Expectation of the largest order statistic from uniform random variables

554 Views Asked by At

If $X_1, ..., X_n$ are iid random variables from the Uniform[$0,\theta$] distribution, where $\theta >0$, compute the expectation of the largest order statistic denoted $X_{(n)}$.

I am looking to test whether or not this statistic is an biased or unbiased estimator for $\theta$, however I am struggling to test the bias as I am unable to compute its expectation.

My initial thoughts with this question were that $E_{\theta}(X_{(n)})=\frac{\theta}2$ since this should be the expectation of any random variable from the uniform distribution on this interval. However, I can see that clearly this won't be the case in this situation since the expectation must (intuitively) depend upon $n$ in some way.

I am wondering what the problem is with my initial thoughts.

Edit: I have been informed in the comments of what the correct approach is, however, I am still unclear of the problem with my reasoning that $E_{\theta}(X_{(n)})=\frac{\theta}2$ since $E_{\theta}(X_i)=\frac{\theta}2$ for all possible values of $i$. By definition, there exists some natural number $j$ such that $X_j=X_{(n)}$ so why is it that $X_j$ doesn't follow the uniform distribution when every $X_i$ does.

1

There are 1 best solutions below

1
On BEST ANSWER

Suppose we have two random variables $X_1$ and $X_2$, uniformly distributed in $[0,1]$ and independent of each other.

Let $X_{(2)} = \max(X_1,X_2)$. Someone claims that $X_{(2)}$ is either equal to $X_1$ or $X_2$ so it should have the same distribution as either of $X_1$ or $X_2$, that is, uniform in [0,1].

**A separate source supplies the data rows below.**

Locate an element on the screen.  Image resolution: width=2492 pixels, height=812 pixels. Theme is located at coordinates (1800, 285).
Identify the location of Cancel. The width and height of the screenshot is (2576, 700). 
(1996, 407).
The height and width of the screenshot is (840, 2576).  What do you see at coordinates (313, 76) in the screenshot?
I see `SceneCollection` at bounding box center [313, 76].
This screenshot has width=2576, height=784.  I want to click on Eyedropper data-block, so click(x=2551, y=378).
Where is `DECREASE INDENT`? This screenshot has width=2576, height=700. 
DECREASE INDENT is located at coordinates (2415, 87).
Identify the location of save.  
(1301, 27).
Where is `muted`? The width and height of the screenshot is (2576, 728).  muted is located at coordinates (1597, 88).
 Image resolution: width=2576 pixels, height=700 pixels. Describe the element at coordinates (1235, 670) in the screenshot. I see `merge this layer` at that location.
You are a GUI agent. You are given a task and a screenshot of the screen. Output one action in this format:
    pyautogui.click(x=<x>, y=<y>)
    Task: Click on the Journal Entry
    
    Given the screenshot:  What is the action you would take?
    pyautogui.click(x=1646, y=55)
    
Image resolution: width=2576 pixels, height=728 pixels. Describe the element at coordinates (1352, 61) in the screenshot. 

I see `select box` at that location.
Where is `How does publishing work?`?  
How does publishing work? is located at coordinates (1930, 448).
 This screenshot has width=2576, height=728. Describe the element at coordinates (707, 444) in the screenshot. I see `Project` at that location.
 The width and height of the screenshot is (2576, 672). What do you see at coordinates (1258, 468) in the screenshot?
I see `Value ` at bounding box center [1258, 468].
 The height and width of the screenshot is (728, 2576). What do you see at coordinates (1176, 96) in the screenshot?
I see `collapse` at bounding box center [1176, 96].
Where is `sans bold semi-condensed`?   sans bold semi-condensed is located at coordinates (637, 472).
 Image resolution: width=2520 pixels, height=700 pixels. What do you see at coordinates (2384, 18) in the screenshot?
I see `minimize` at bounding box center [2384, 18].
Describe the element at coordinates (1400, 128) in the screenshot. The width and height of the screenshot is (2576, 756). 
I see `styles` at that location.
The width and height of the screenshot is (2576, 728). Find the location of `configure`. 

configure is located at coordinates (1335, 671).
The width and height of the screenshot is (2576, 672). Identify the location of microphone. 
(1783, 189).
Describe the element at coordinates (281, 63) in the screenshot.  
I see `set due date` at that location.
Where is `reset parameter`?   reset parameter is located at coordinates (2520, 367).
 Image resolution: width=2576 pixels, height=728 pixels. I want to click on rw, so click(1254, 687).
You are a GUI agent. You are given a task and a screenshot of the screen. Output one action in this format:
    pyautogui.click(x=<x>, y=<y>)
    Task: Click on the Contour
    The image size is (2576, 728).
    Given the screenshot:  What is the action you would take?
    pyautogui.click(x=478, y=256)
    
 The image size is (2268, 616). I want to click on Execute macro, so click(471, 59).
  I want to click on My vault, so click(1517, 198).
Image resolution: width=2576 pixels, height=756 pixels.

This is not correct. Let $J$ be the index of the maximum, that is, $J = 1$ if $X_1 > X_2$ and $J=2$ if $X_2 > X_1$. If $X_1 = X_2$, we can define $J$ arbitrarily, so let $J = 1$ in that case, that is, \begin{align*} J = \begin{cases} 1 & X_1 \ge X_2 \\ 2 & X_1 < X_2 \end{cases} \end{align*} We have $X_{(2)} = X_J$. The difficulty is that $J$ is dependent on $(X_1,X_2)$. Let us compute $\mathbb E X_{(2)} $, by first conditioning on $J$. We have \begin{align*} \mathbb E ( X_{(2)} \,|\, J = 1) &= \mathbb E ( X_1 \,|\, J= 1) \\ &= \mathbb E ( X_1 \,|\, X_1 \ge X_2). \end{align*} Unconditionally, $X_1$ is uniformly distributed on $[0,1]$. But conditional on $X_1 \ge X_2$ its distribution changes. The easiest way to see this is to note that the joint distribution of $(X_1,X_2)$ conditional on $X_1 \ge X_2$ is uniformly distributed on the triangle in $\mathbb R^2$ with vertices $(0,0), (1,0)$ and $(1,1)$. This is the restriction of the uniform distribution on the $[0,1]^2$ to the set $T := \{(x_1,x_2): x_1 \ge x_2\}$.

This gives \begin{align*} \mathbb E [X_1 \mid X_1 \ge X_2] &= \frac1{\text{area}(T)}\int_{T} x_1 \, dx_1 dx_2 \\ &= \frac1{1/2} \int_0^1 \int_{x_2}^1 x_1 dx_1 dx_2 = \int_0^1 (1-x_2^2) dx_2 = 1 - \frac13 = \frac23. \end{align*} Note that this is bigger than $1/2$. By symmetry we also have $\mathbb E[X_2\mid X_2 > X_1] = 2/3$. Then, $$ \mathbb E[X_{(2)}] = \frac12 \mathbb E[X_1 | X_1 \ge X_2] + \frac12 \mathbb E [X_2 | X_2 > X_1] = \frac23. $$

TL;DR: The knowledge of the index $J$, that is, which of the variables is the maximum changes the joint distribution of $(X_1,X_2)$. In this case, once you know $J$, $X_1$ and $X_2$ are no longer independent! Once you say that I know the random variable $X_1$ is the maximum, you have changed the distribution of $(X_1,X_2)$. That is what conditioning does in general.